Itu foto siapa lagi mandi?
Ardhan
Wuh cakep ugha! Normal juga lo Del
Delon
HUWAAAAAAA, MAAP MAS DEV!!!!!!!
Tanpa sadar Riana tersenyum kecil, mengingat keberadaannnya di kantor barulah sebentar tapi sikap mereka terhadapnya sangatlah baik. Tentunya rasa syukur selalu Riana panjatkan akan kebaikan yang Tuhan berikan padanya.
Lagi-lagi ponselnya berbunyi nyaring sesaat kakinya menapak pada halte pemberhentian terakhir.
"Halo?"
"Rianaaa, maaf aku bangun terlambat. Kamu udah jalan?"

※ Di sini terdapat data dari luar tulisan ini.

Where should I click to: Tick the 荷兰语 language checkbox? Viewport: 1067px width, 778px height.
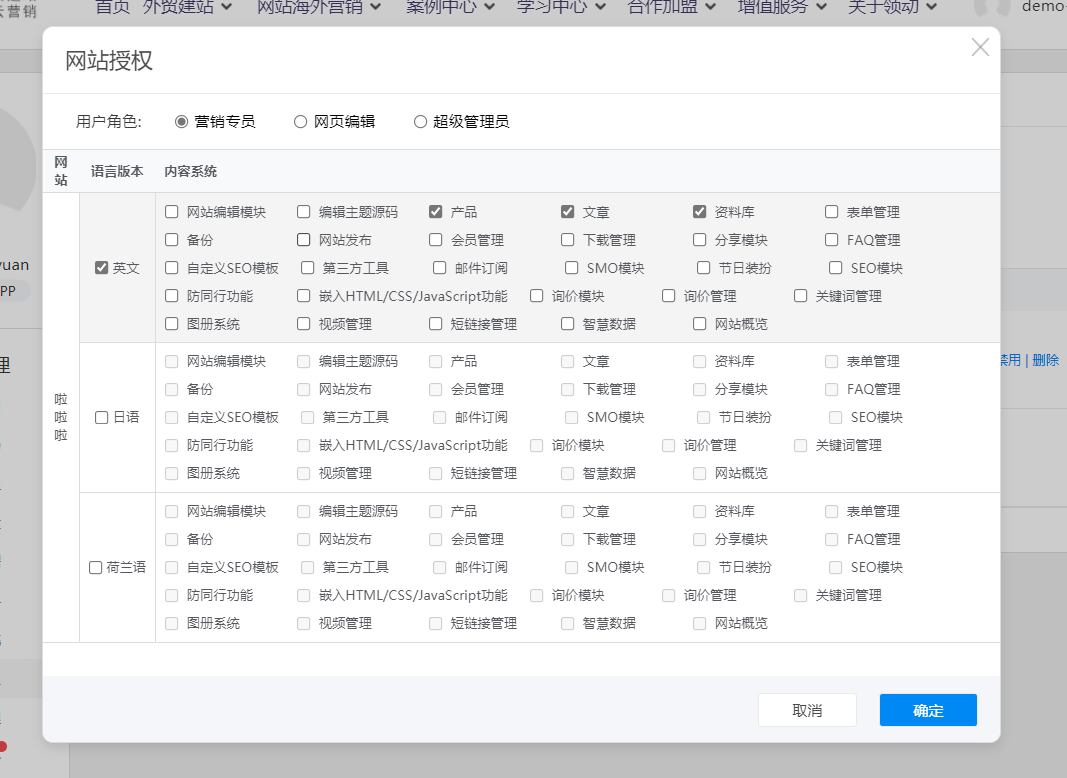[x=96, y=568]
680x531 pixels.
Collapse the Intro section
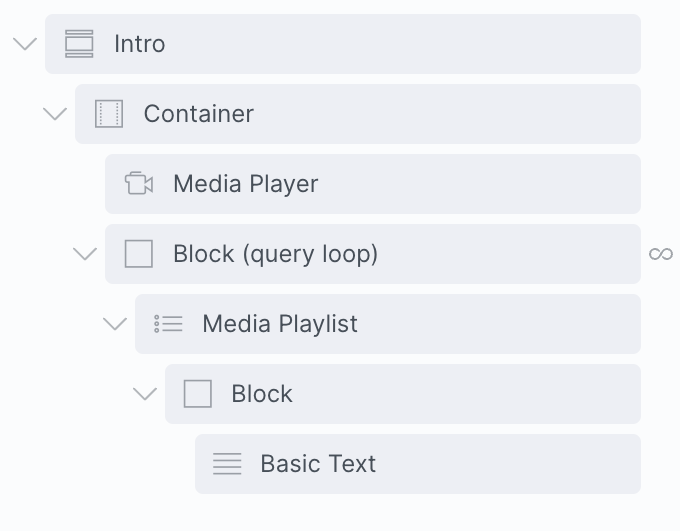click(25, 44)
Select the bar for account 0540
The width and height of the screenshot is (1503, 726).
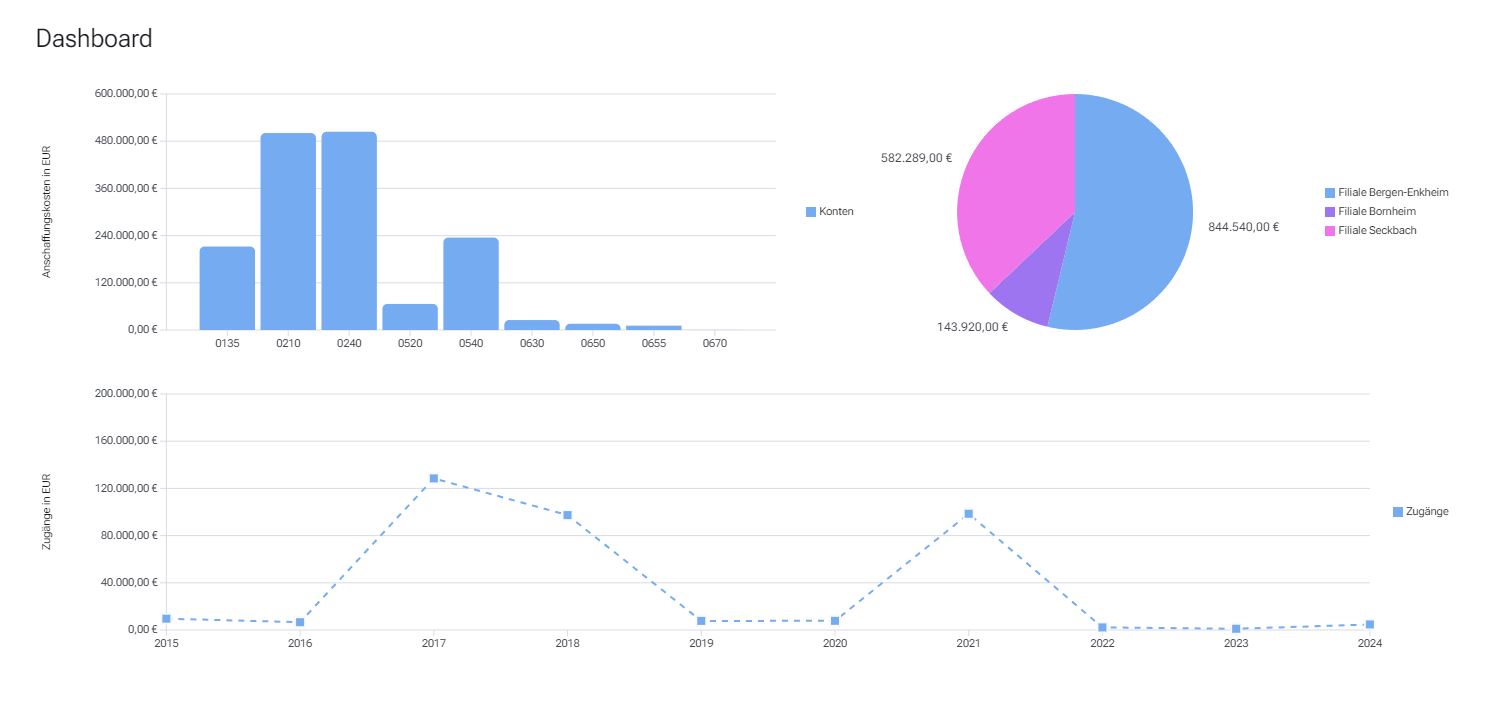click(471, 284)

Suara Ryan yang khas mengalir merdu ditelinganya. Laki-laki itu sepertinya baru saja bangun karena harus lembur semalam.
"Udah kok, baru aja turun dari busway. Tenang ya, aku aman kok sampai kampus," ucapnya. Helaan napas Ryan tak henti-hentinya di ujung sana. Riana teringat seminggu lalu kala ia menghilang dan pulang setelah malam hari, Ryan menunggunya di kost dan memarahinya habis-habisan karena pergi tanpa mengatakan apapun.
"Yaudah, nanti siang aku juga nggak bisa anter ke kantor. Ada tugas kampus. Jangan marah ya. Udah gitu pulang kantor langsung pulang aja jangan ilang-ilang kayak waktu itu. Bikin orang panik tau nggak!"
Belum sempat menjawab, tubuh Riana membeku kala sebuah mobil pajero melintas tepat di depannya dan berbelok memasuki kampus. Kaca mobil di kursi kemudi terbuka, dan menampakkan sosok Rimu tengah mengemudi sambil merokok. Dia hanya seorang diri tanpa teman dan pacarnya. Beruntung saja laki-laki itu tidak melihatnya.
"Riana? Halo? Riana, kenapa kamu diam saja?"
Suara Ryan berhasil membuatnya kembali tersadar. Kepalanya menggeleng sebentar.
"Iya? Kenapa, Yan?"
"Astaga, kamu nggak denger aku ngomong apa?"
"Eh? Nggak, Maaf. Tadi ada kucing lewat," ucapnya sembarang.
"Kucing?"
Kepala Riana menggangguk tanpa sadar, lalu kembali berjalan menuju gedung C. "Iya, tadi lucu banget makanya aku sampai nggak fokus. Maaf ya," lanjutnya bohong.
"Kirain kenapa sampe bengong gitu. Tadi aku bilang, siang nggak bisa nganter karena tugas kampus, jangan marah ya. Udah gitu pulang kantor langsung pulang aja jangan ilang-ilang kayak waktu itu."
"Marah? Nggaklah," sergahnya. "Dan waktu kemarin aku cuman jalan-jalan ya."
"Ya jalan-jalan nggak matiin telpon juga. Panik tau nggak aku kamu ngilang."
Tanpa sadar Riana memajukan bibirnya, untuk saja tidak ada Ryan di sampingnya. Jika tidak, akan berakhir dengan adegan tarik-tarikan bibir karena Ryan tak segan menjawilnya. "Iya. Lain kali aku bilang."
"Bagus. Aku cuman khawatir aja, kan aku udah janji sama Mama Papa kamu buat jagain kamu."